-- WORK ORDER --
Output only the lines that run from the line holding "Task: Click the 7-digit account number field" to the end of the entries, both ends included, and skip the pictures.

SUPPLIED MATERIAL section start

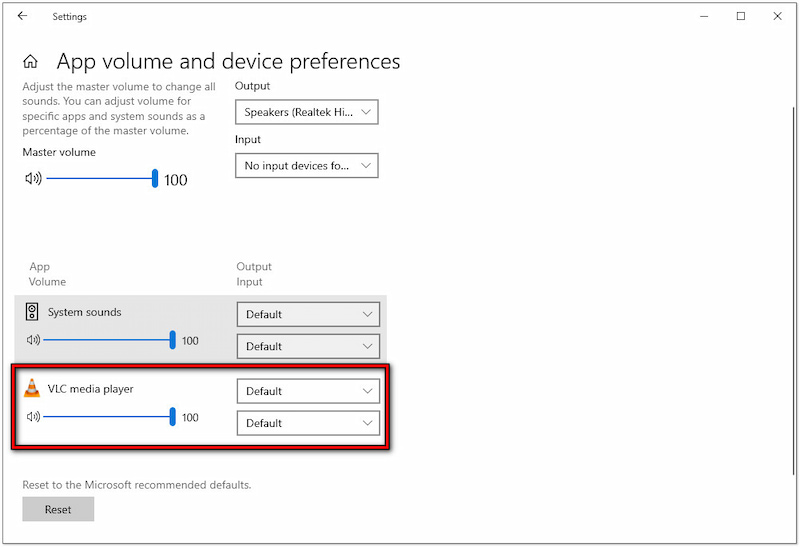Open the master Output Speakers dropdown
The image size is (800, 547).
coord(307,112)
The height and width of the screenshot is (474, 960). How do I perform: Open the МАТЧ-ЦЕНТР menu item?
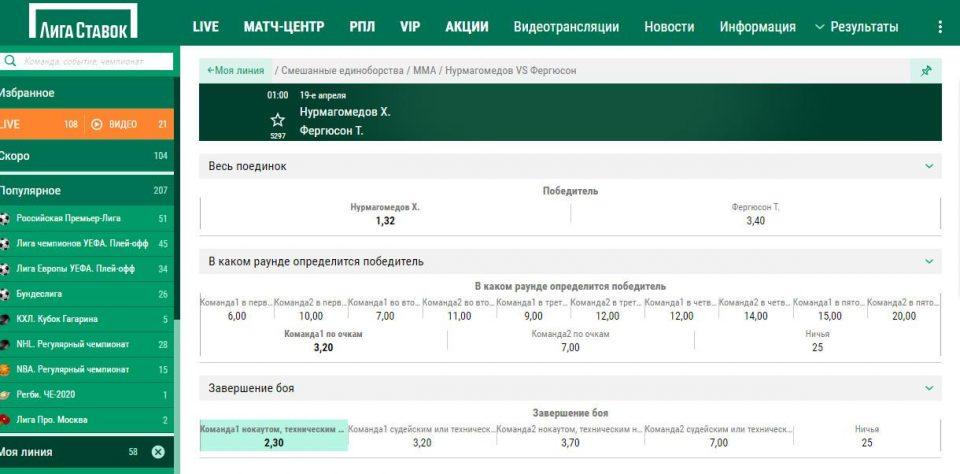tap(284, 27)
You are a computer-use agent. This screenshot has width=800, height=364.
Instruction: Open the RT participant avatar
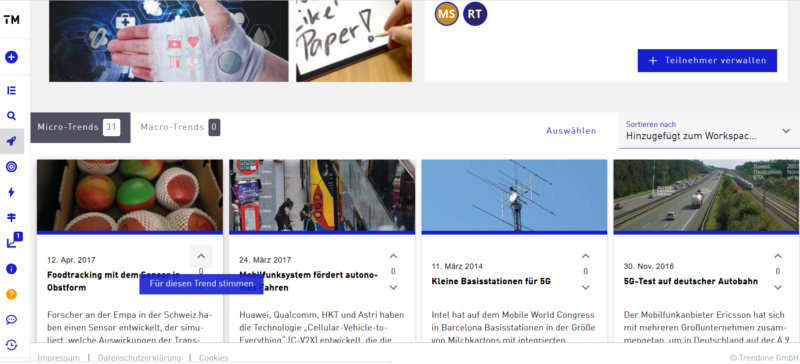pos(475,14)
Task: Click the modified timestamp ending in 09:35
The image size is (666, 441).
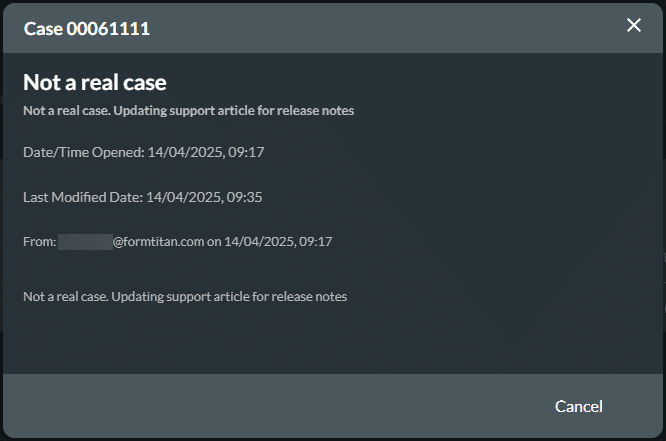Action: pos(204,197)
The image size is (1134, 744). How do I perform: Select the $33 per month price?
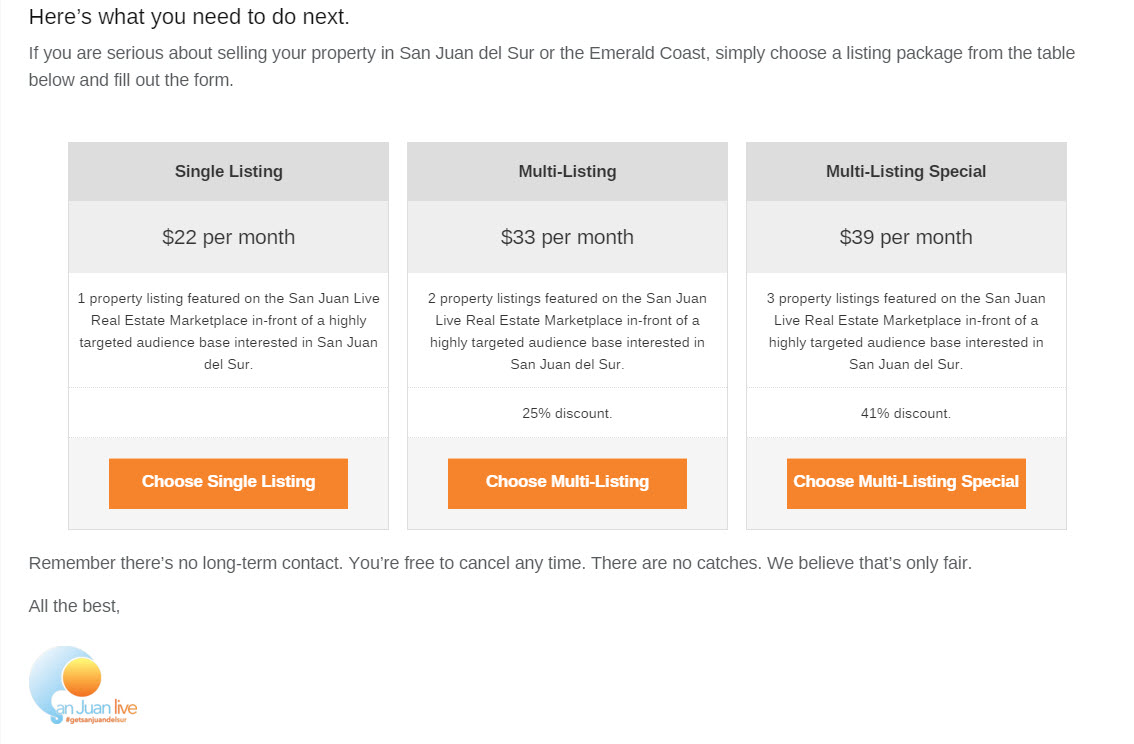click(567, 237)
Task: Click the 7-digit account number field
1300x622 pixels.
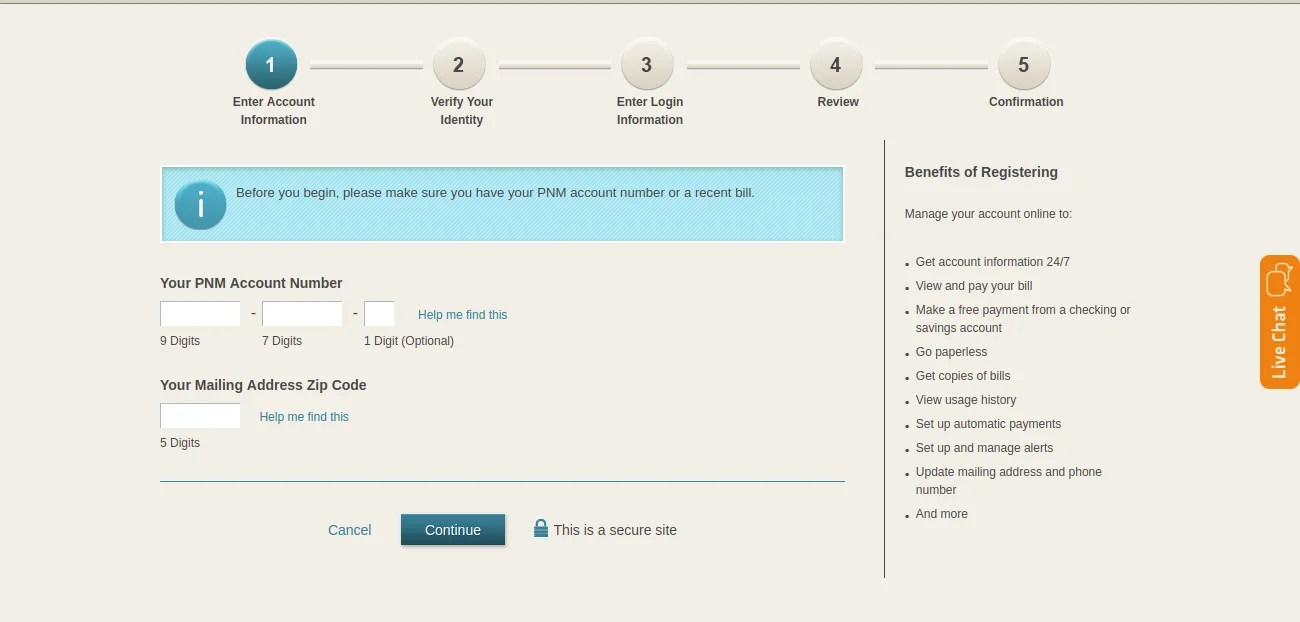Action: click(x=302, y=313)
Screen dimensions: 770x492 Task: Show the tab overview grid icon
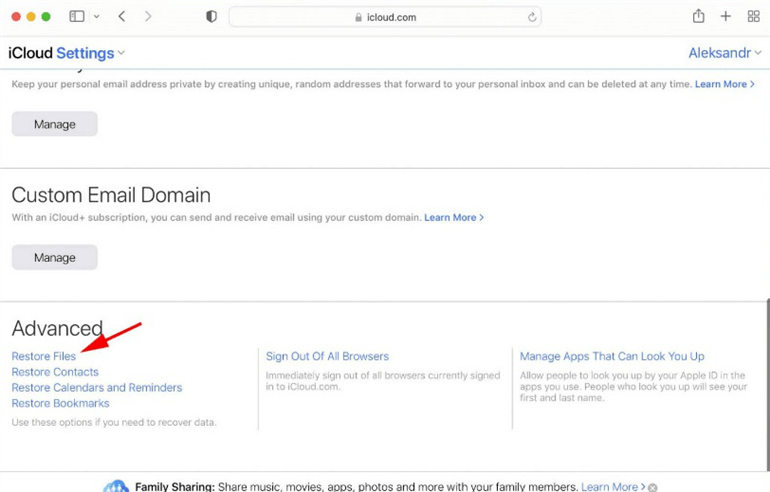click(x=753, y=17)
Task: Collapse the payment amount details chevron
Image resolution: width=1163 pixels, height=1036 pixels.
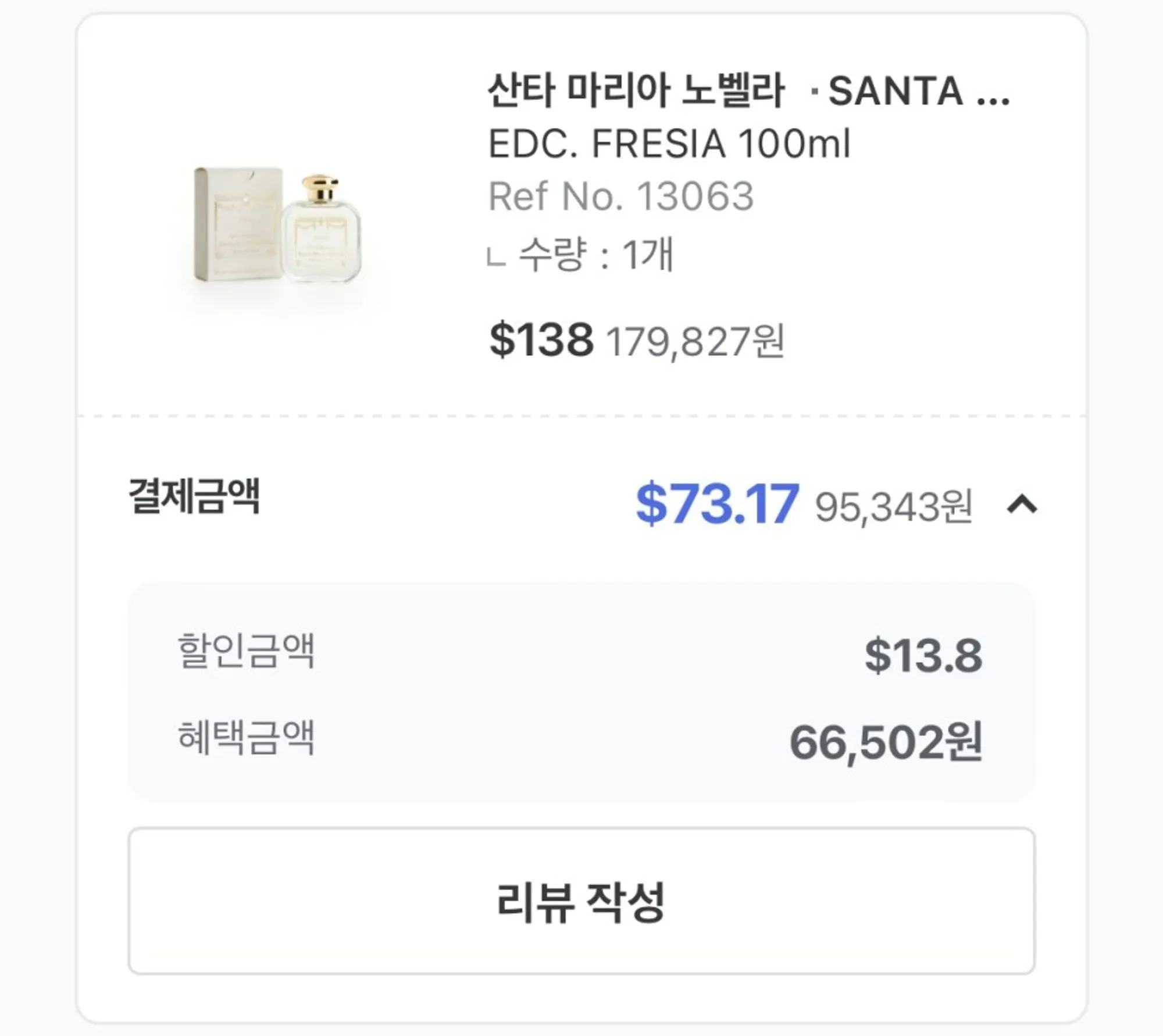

SUPPLIED MATERIAL section end

-- ANSWER --
Task: Click the 7-digit account number field
1300x622 pixels.
Action: click(x=302, y=313)
Screen dimensions: 770x492 Task: Show the tab overview grid icon
click(x=753, y=17)
Task: Collapse the payment amount details chevron
Image resolution: width=1163 pixels, height=1036 pixels.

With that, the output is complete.